In 1922, the club opened its own ground, known as Stadionul „Sub Strajă”. It was located near the present-day Nicolae Titulescu Park and remained in use until redevelopment of the area began in 1932.

Several Brașovia players later represented Romania. Leopold Tritsch and Oszkar Tritsch became the first players from Brașov to play for the national team, while Iuliu Bodola later became one of Romania's leading international goalscorers.

Brașovia joined the national league system in 1932–33, finishing seventh in Series II with one point from twelve matches.

The club remained in Divizia A for 1933–34, again finishing seventh in its series. Its only league victory that season was a 6–0 win over Tricolor Ploiești. Brașovia was relegated at the end of the campaign.

It also took part in the inaugural 1933–34 Cupa României, losing 1–6 to Olimpia CFR Satu Mare in the Round of 32.

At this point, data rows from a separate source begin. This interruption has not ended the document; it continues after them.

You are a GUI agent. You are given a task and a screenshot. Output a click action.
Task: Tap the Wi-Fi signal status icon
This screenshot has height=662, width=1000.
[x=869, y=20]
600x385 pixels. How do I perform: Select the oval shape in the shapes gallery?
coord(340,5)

After relegation, Brașovia continued in the lower divisions. It played in the Central League of the 1936–37 Divizia C, finishing fifth, but did not enter the following season. The club is therefore generally considered to have ceased activity in 1937.

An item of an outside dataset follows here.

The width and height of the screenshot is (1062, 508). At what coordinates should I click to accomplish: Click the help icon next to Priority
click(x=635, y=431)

Its disappearance came six years after that of Colțea Brașov, its main local rival during the 1920s. The two clubs had dominated football in Brașov during that decade. In the following years, the city's leading football role passed mainly to IAR Brașov and Uzinele Astra Brașov.

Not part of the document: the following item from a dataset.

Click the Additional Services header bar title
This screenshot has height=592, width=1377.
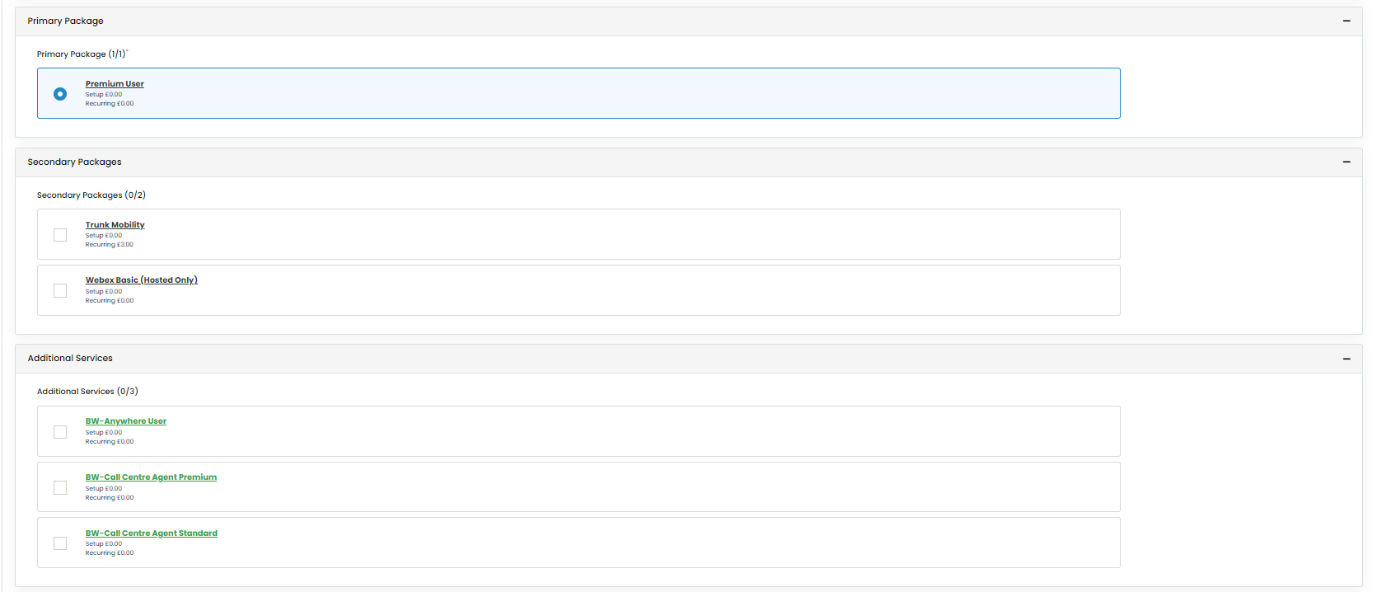(70, 358)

==National championship record==

| Season | Stage reached | Result |
|---|---|---|
| 1922–23 | National tournament | Eliminated |
| 1923–24 | Quarter-finals | Lost 0–3 to Jahn Cernăuți by forfeit |
| 1924–25 | Semi-finals | Lost 0–3 to Chinezul Timișoara |
| 1929–30 | National tournament | Eliminated |

==Divizia A record==

| Season | Group | P | W | D | L | GF | GA | Pts | Position |
|---|---|---|---|---|---|---|---|---|---|
| 1932–33 | Series II | 12 | 0 | 1 | 11 | 10 | 31 | 1 | 7th |
| 1933–34 | Series I | 14 | 1 | 2 | 11 | 18 | 54 | 4 | 7th |
| Total |  | 26 | 1 | 3 | 22 | 28 | 85 | 5 |  |

==Honours==
Romanian Championship
- Semi-finals (1): 1924–25

Brașov Regional Championship
- Winners (7): 1922–23, 1923–24, 1924–25, 1927–28, 1928–29, 1929–30, 1930–31

==Notable former players==

- ROU Iuliu Bodola
- ROU Alexander Geller
- ROU Leopold Tritsch
- ROU Oszkar Tritsch
- ROU János Tóth
- ROU Antal Bányai
- ROU László Zsigmond

==League history==

| Season | Tier | Division | Place | Notes |
|---|---|---|---|---|
| 1938–39 | Club dissolved in January 1939 |  |  |  |
| 1937–38 | 4 | Brașov District Championship (Series I) | 1st (C) | Seventh district title |
| 1936–37 | 3 | Divizia C (Central League) | 5th | Withdrew from Divizia C after the season |
| 1935–36 | 2 | Divizia B (Series I) | 8th (R) | Relegated |
| 1934–35 | 2 | Divizia B (Series I) | 6th |  |
| 1933–34 | 1 | Divizia A (Series I) | 7th (R) | Relegated |
| 1932–33 | 1 | Divizia A (Series II) | 7th | Won relegation play-off |
| 1931–32 | Regional | Brașov District Championship | 2nd | Selected for the inaugural Divizia A |
| 1930–31 | Regional | Brașov District Championship | 1st (C) | Disqualified in the Central League final |
| 1929–30 | 1 | Divizia A | Preliminary round | Brașov district champions |
| 1928–29 | Regional | Brașov District Championship | 6th |  |
| 1927–28 | Regional | Brașov District Championship | 6th |  |
| 1926–27 | Regional | Brașov District Championship | 3rd |  |
| 1925–26 | Regional | Brașov District Championship | 2nd |  |
| 1924–25 | 1 | Divizia A | 3rd | Brașov district champions; semi-finals |
| 1923–24 | 1 | Divizia A | Quarter-finals | Brașov district champions |
| 1922–23 | 1 | Divizia A | Quarter-finals | Brașov district champions |
| 1921–22 | Regional | Brașov District Championship | 1st (C) | 2nd in the combined Brașov–Sibiu spring phase |
| 1914–21 | Early and local activity; organized club activity documented from 1919 |  |  |  |

==See also==
- Colțea Brașov
- FC Brașov
- Tractorul Brașov
- CFR Brașov
- Corona Brașov

==Bibliography==
- Grüne, Hardy (2000). "Enzyklopädie der europäischen Fußballvereine"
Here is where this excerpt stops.